Arnold de Ville commanda une dalle funéraire à la mémoire de Jean-Gaspard-Ferdinand (†1673) et de son fils, Jean-Ferdinand (†1706), qui l’ont soutenu dans son ascension sociale et dont il semble avoir été proche. Cette dalle, qui prend place dans le transept sud avec les autres monuments de la famille de Marchin, est sobre, sans autre décoration que la double épitaphe gravée qui loue les exploits militaires des deux défunts. Le texte se conclut de la manière suivante : Cet epitaphe a été érigé par très illustre Seigneur Arnold de Ville, baron du Saint Empire lequel ayant été élevé avec le maréchal [= Jean-Ferdinand] et honoré de leur intime amitié et confiance a cru ne devoir laisser dans l’oubli la mémoire de ces grands hommes qui ont fait honneur au genre humain, à ce pays et à ce lieu qu’ils ont bâti et protégé pendant leur vie. Requiescant in pace.

Cette inscription permet à Arnold de Ville d’insister sur ses liens d’amitié avec la famille de Marchin. Plus encore, il se place dans leur continuité grâce à un dernier projet de monument funéraire, cette fois le sien. Si Arnold de Ville a acheté le château et la seigneurie de Modave, il a visuellement souhaité s’inscrire visuellement comme membre de la famille de Marchin, ou en tout cas comme leur successeur direct, grâce à sa sépulture. Dans son testament de 1722, il prévoit ainsi la construction d’une nouvelle chapelle dans le transept nord, symétrique à la chapelle funéraire de Marchin, afin d’accueillir « un tombeau de marbre noir comme celui des comtes de Marchin avec sa statue et celle de sa chère femme de marbre blanc » (citation du testament). Il y a véritablement une volonté de la part d’Arnold de Ville de mettre en scène son lien avec la famille de Marchin grâce à ce projet de monument funéraire.

Malheureusement, il ne fut jamais réalisé. Ce n’est que fin des années 1760 que sa veuve, Anne Barbe de Courcelles, fera réaliser un monument qui ne correspond pas du tout à ce qu’Arnold de Ville avait demandé dans son testament. Sculpté en marbres noir, blanc et rouge veiné par la marbrerie Thomas (entreprise installée à Rance et à Beaumont), ce monument s’inscrit pleinement dans le style du XVIIIe siècle et ne répond plus visuellement au style plus traditionnel des gisants des de Marchin.

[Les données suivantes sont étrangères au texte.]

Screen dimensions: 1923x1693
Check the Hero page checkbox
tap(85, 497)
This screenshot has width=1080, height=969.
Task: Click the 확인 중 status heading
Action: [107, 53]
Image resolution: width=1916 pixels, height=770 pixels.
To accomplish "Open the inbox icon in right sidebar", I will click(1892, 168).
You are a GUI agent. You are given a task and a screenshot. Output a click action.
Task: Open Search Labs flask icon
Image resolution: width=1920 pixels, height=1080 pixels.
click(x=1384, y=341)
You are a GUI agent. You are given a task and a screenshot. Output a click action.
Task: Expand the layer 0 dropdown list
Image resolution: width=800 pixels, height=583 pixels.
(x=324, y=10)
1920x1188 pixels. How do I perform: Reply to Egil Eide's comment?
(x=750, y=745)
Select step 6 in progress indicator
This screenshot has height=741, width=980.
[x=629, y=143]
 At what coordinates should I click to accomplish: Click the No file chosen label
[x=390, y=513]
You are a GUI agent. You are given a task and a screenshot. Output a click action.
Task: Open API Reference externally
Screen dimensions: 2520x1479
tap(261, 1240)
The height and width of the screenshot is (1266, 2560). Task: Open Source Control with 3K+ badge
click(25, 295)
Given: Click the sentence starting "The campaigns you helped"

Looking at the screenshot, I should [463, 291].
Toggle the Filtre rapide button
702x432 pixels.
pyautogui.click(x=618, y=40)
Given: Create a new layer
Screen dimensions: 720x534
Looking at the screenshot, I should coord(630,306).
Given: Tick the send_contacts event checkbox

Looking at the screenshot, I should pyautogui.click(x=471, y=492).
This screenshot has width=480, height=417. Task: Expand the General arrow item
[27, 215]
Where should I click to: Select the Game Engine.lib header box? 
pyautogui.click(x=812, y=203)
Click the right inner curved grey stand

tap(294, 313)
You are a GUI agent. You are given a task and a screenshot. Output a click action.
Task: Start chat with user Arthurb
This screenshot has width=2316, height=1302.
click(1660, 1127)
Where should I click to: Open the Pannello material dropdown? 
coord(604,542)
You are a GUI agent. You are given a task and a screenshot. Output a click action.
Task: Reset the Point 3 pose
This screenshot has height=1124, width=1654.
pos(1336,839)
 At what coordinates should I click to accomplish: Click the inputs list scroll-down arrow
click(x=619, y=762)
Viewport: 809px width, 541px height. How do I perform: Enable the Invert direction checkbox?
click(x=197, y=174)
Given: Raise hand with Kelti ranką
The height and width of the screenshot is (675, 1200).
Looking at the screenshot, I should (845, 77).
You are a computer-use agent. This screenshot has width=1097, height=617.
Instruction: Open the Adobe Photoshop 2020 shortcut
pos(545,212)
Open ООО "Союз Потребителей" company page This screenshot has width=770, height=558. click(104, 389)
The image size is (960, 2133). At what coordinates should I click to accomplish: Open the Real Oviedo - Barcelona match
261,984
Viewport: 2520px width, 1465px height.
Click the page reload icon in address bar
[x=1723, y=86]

P.-J. Thomas, monument funéraire d’Arnold de Ville, 1768-1769, église Saint-Martin, Modave. ©Elise Philippe.

Bibliographie :

  1. Kockerols, Monuments funéraires en pays mosan. 1. Arrondissement de Huy. Tombes et épitaphes. 1100-1800. Kockerols, Malonne, 1999.
  2. Kockerols, « La chapelle funéraire de Marchin à Modave », Annales du Cercle Hutois des Sciences et Beaux-Arts, 58, 2006-2007, p. 91-109.
  3. Lock, « Les stucs de Jan Christiaen Hansche à Modave », Demeures historique et jardins. Maisons d’Hier et d’Aujourd’hui, 140, 3e trimestre, 2003, p. 11‑22.
  4. Lock, « Comment réécrire son histoire : les monuments funéraires à Modave», Demeures historique et jardins. Maisons d’Hier et d’Aujourd’hui 141, 2004, p. 18-28.
  5. Lock, « Tales of Seventeenth-Century Flemish Tomb Monument, or How Patron and Sculptor Work Hand in Hand to Rewrite History », Church Monuments Journal, 19, 2004, p. 80‑95.
  6. Philippe, « Non omnis moriar. Étude formelle et iconologique des monuments funéraires baroques des Pays-Bas méridionaux et de la principauté de Liège (1620-1730) », mémoire de master en histoire de l’art (prom. R. Dekoninck et M. Lefftz), UCLouvain, Louvain-la-Neuve, 2020.
  7. Tourneur, « Le mausolée d’Arnold de Ville à Modave, œuvre du hennuyer P.-J. Thomas », Bulletin de l’Institut Archéologique Liégeois, 120, 2016, p. 103‑156.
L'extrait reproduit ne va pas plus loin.